§ Exercise details: Down to the last line of the listing, starting at the one with "Instruction: Expand the", retype each line exactly. Do not copy the pictures.

━━ Supplied data

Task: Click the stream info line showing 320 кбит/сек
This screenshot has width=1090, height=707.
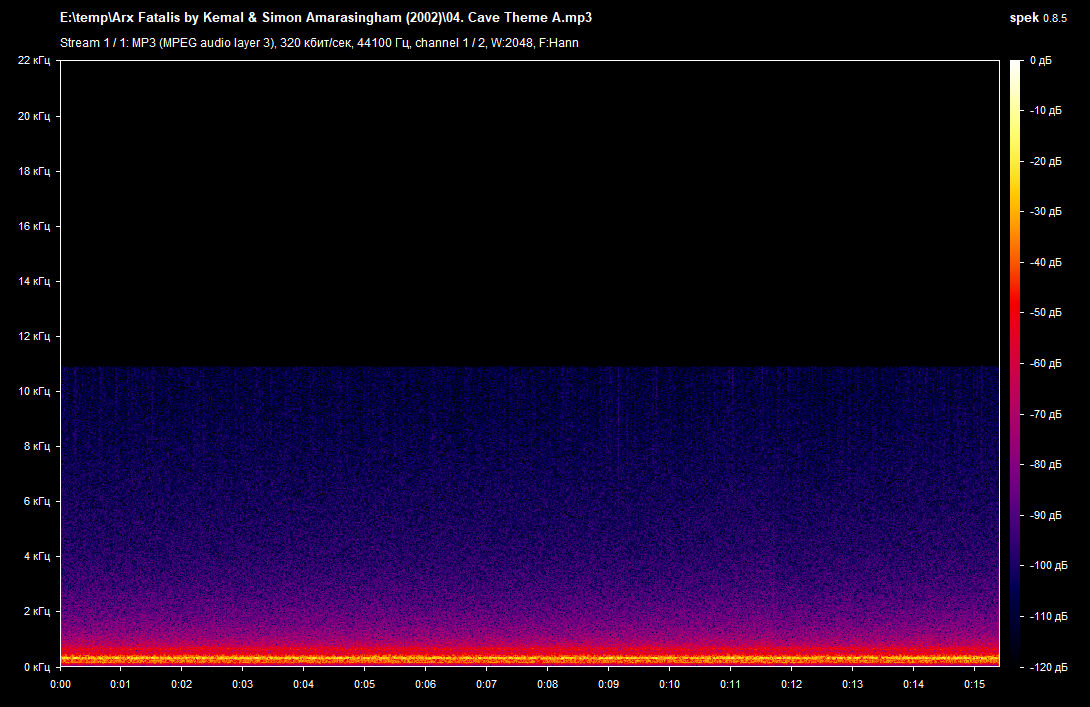Action: [x=319, y=43]
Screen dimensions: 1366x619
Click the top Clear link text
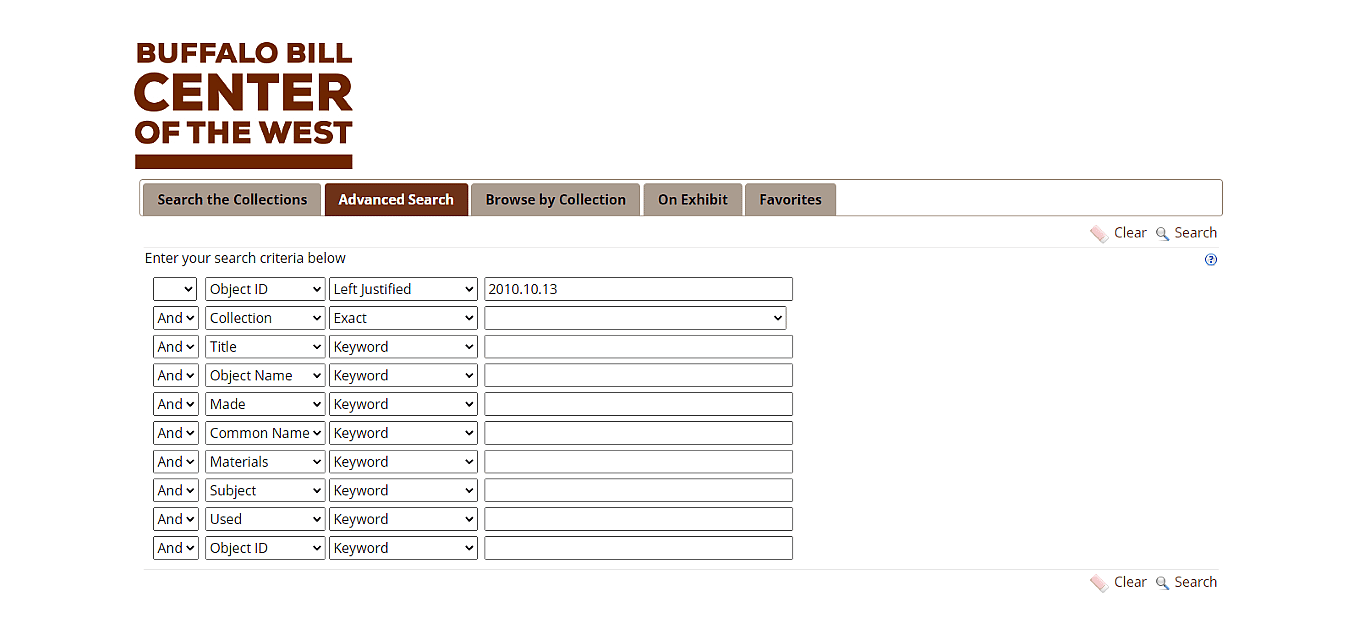[1130, 233]

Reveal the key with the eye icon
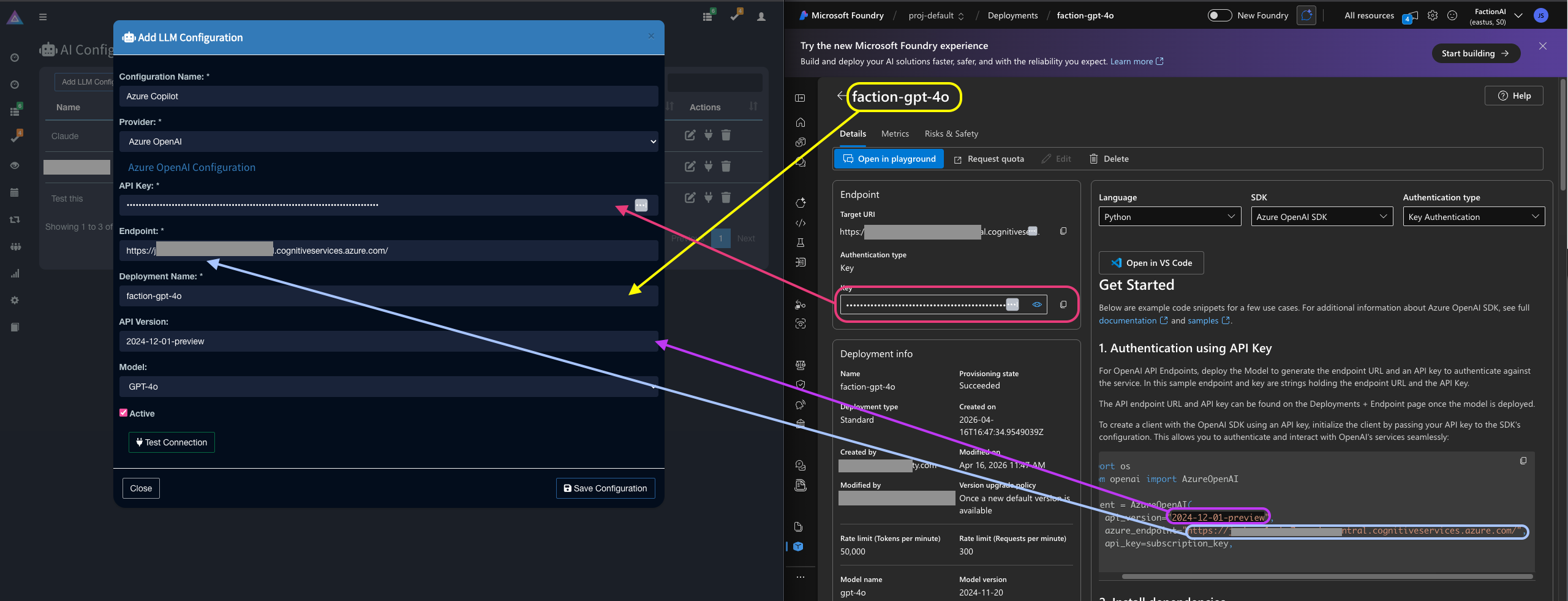(x=1037, y=304)
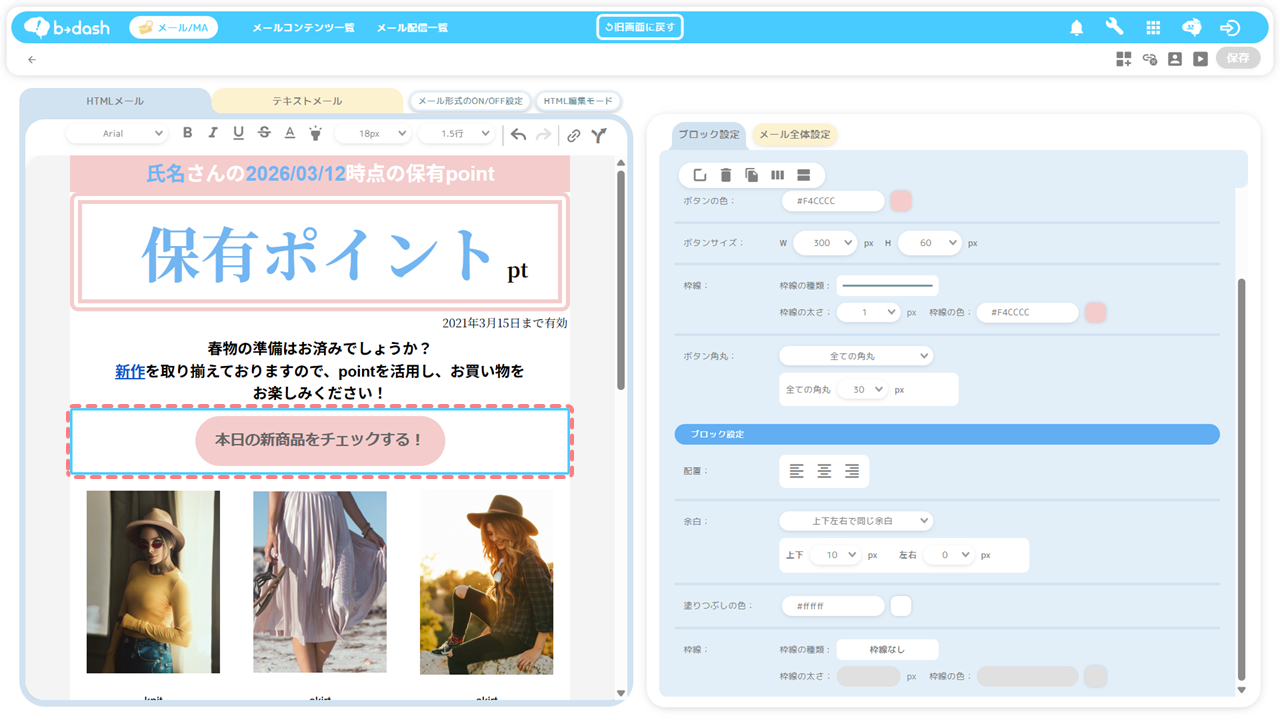Screen dimensions: 1280x720
Task: Click the undo arrow icon
Action: pyautogui.click(x=518, y=135)
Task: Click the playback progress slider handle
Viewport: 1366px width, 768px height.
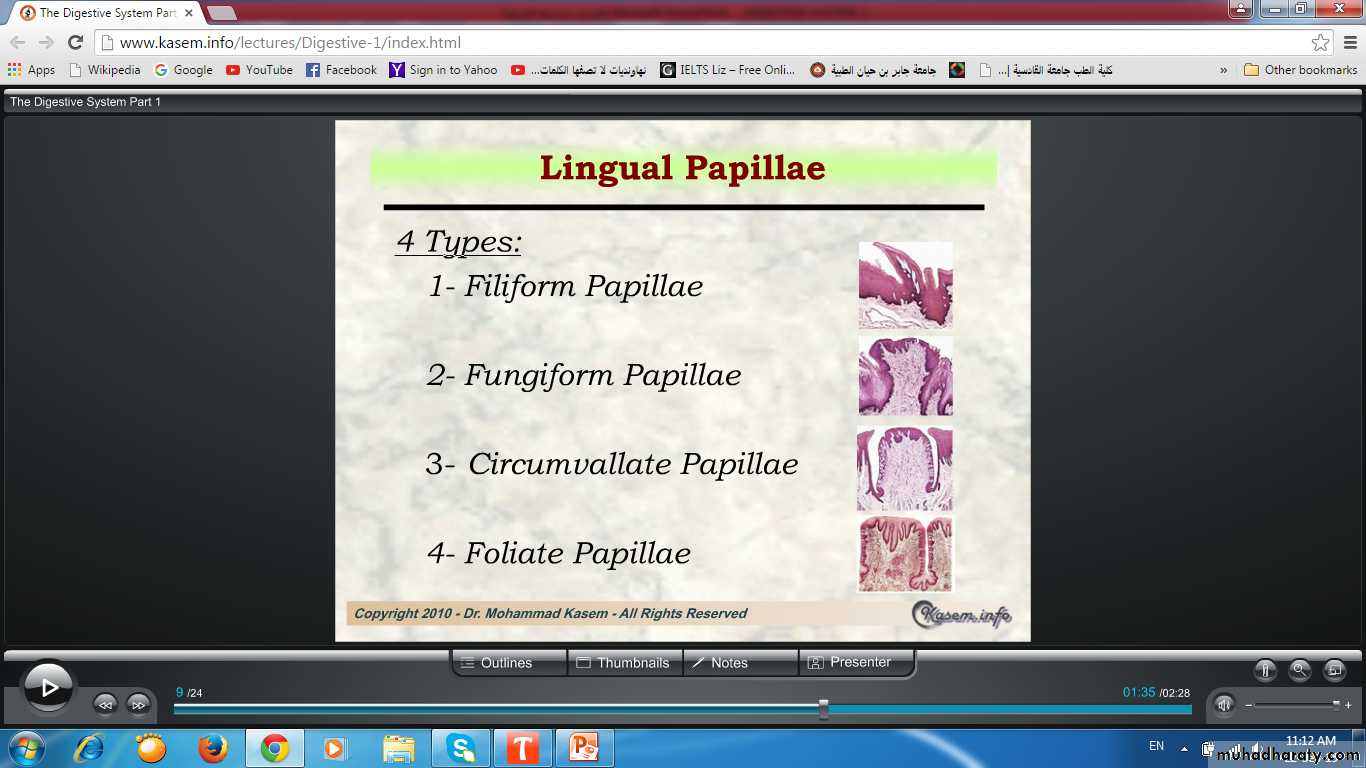Action: [x=823, y=709]
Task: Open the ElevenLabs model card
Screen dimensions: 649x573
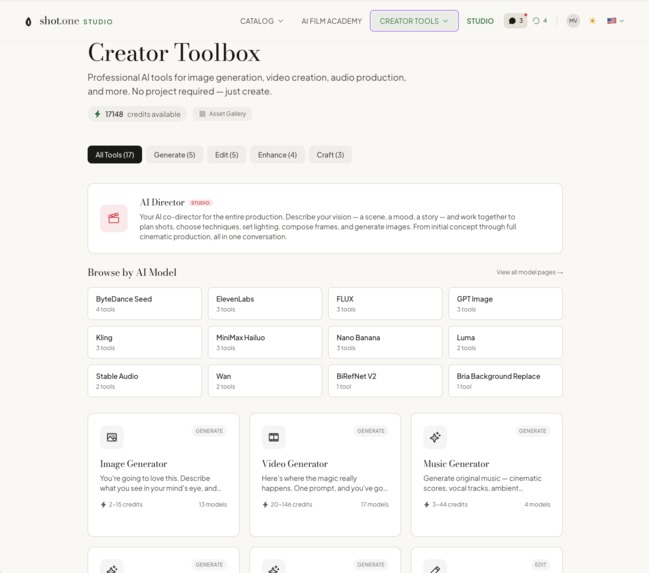Action: click(265, 303)

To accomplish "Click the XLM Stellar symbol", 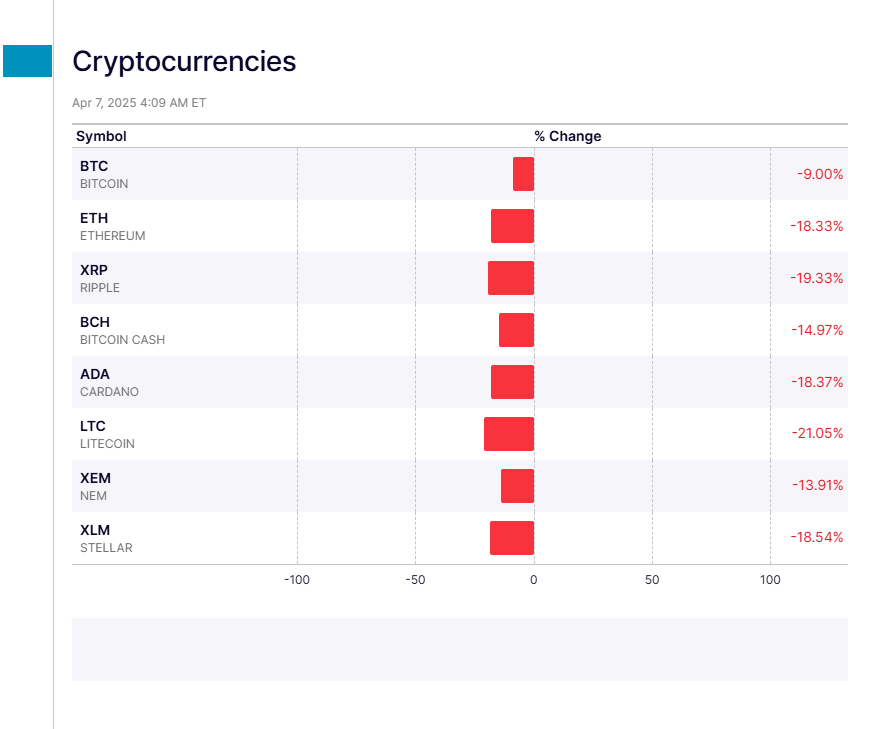I will [x=95, y=530].
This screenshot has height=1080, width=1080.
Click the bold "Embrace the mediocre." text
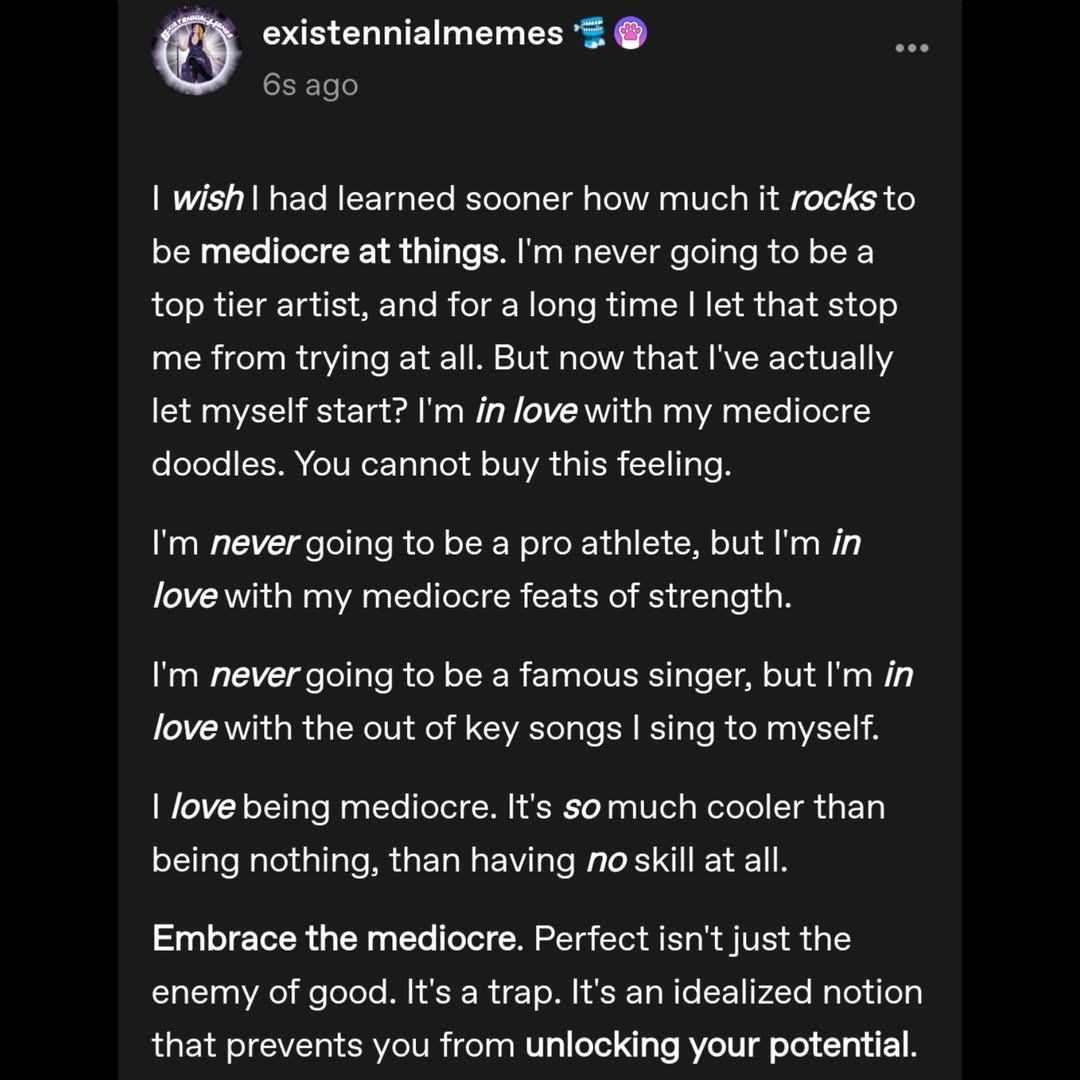337,939
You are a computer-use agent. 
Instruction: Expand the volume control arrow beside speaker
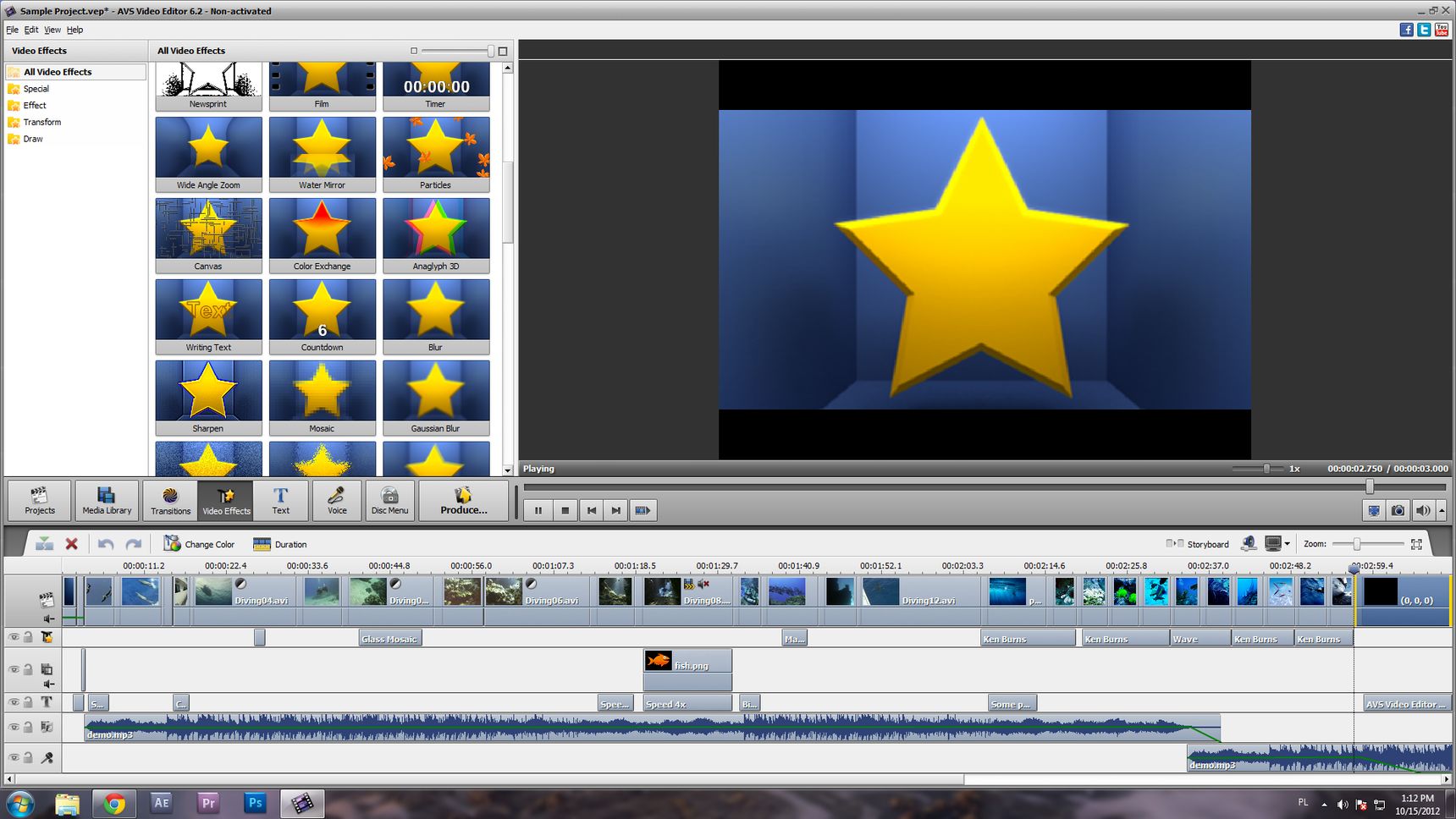tap(1442, 510)
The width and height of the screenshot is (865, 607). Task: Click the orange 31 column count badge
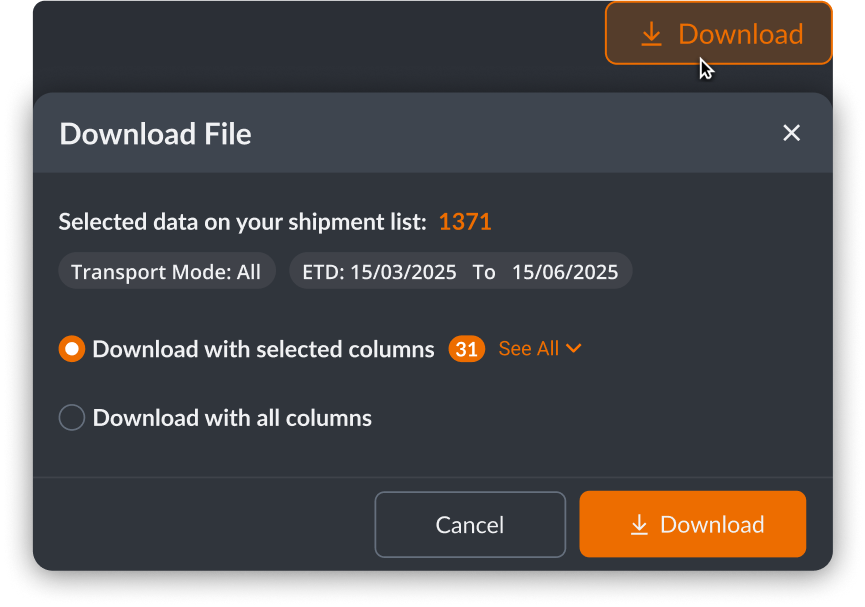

━━━━

§ Final answer:
Instruction: Expand the volume control arrow beside speaker
tap(1442, 510)
The width and height of the screenshot is (865, 607). Task: Click the orange 31 column count badge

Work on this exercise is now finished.